O entendimento é do juízo do Primeiro Juizado Especial Cível da Comarca da Capital e consta de despacho que defere parcialmente tutela de urgência requerida pela deputada federal Júlia Pedrozo Zanatta (PL) para determinar à ex-senadora Ideli Salvatti (PT) a retirada, no prazo de 10 dias, sob pena de multa única (não diária) de R$ 20 mil, “sem prejuízo do estabelecimento de multa posterior, em caso de descumprimento”, publicação em rede social na qual associa a autora a regimes totalitários.

Ao acolher os argumentos da defesa da deputada federal, o juiz Luiz Cláudio Broering destaca:

“A lei serve para todos, de modo que, se uma pessoa de qualquer espectro político, de fato se associar a tais ideologias criminosas, deve haver pronta resposta do Judiciário, mas tal resposta também se faz necessária quando há uma acusação contra a honra de outrem sem que haja justo motivo, devidamente comprovado.”

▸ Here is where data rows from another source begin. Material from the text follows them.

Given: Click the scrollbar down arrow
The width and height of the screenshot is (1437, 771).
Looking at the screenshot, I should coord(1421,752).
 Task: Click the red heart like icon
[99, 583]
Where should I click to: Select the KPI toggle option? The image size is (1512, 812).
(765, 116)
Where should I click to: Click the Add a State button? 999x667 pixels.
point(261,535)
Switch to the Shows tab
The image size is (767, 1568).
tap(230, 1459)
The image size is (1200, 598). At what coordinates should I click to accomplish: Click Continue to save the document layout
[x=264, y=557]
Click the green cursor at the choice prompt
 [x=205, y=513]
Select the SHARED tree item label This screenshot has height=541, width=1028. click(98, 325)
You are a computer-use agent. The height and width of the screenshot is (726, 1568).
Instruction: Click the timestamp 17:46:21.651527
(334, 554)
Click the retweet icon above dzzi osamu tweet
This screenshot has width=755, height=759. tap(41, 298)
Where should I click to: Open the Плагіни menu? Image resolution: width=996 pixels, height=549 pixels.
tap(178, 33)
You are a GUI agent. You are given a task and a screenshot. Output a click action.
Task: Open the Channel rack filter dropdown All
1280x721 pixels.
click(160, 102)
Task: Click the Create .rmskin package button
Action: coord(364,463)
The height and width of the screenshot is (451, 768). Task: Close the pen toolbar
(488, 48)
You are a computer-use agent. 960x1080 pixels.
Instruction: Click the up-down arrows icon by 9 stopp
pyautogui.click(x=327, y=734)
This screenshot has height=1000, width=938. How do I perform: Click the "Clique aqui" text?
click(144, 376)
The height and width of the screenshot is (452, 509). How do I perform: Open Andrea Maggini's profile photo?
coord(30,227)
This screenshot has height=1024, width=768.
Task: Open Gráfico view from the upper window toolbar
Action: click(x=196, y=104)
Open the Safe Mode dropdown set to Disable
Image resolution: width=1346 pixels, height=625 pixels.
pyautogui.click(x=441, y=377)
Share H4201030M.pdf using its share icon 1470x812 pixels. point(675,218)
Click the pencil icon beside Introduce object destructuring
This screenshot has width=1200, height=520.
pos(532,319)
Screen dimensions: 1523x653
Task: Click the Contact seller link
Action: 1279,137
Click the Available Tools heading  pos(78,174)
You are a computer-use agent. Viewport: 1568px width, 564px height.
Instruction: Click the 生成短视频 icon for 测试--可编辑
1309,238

Na decisão, o magistrado registra que, em outro processo, a ex-senadora já havia sido instada a retirar uma outra publicação em que associou a imagem da deputada federal ao nazismo e ao fascismo, sob pena de multa.

“Não satisfeita”, registra o magistrado, “a ré voltou a promover nova publicação em que realiza a mesma associação. Na publicação faz referência direta à parte autora com a frase: “é essa Deputada que quer me calar”, ao lado de uma fotografia dela e, afirma também: QUER ME CENSUSAR? Vale lembrar que CONSURA é prática NAZISTA, FACISTA, GOLPISTA! Não vai me calar!

No caso concreto, o magistrado registra:

“O fato é que não se trata de censura, mas sim de proteção aos direitos da personalidade e da honra, consagrados como princípios fundamentais da Constituição da República Federativa do Brasil, cujo ataque o Poder Judiciário tem o dever de coibir.”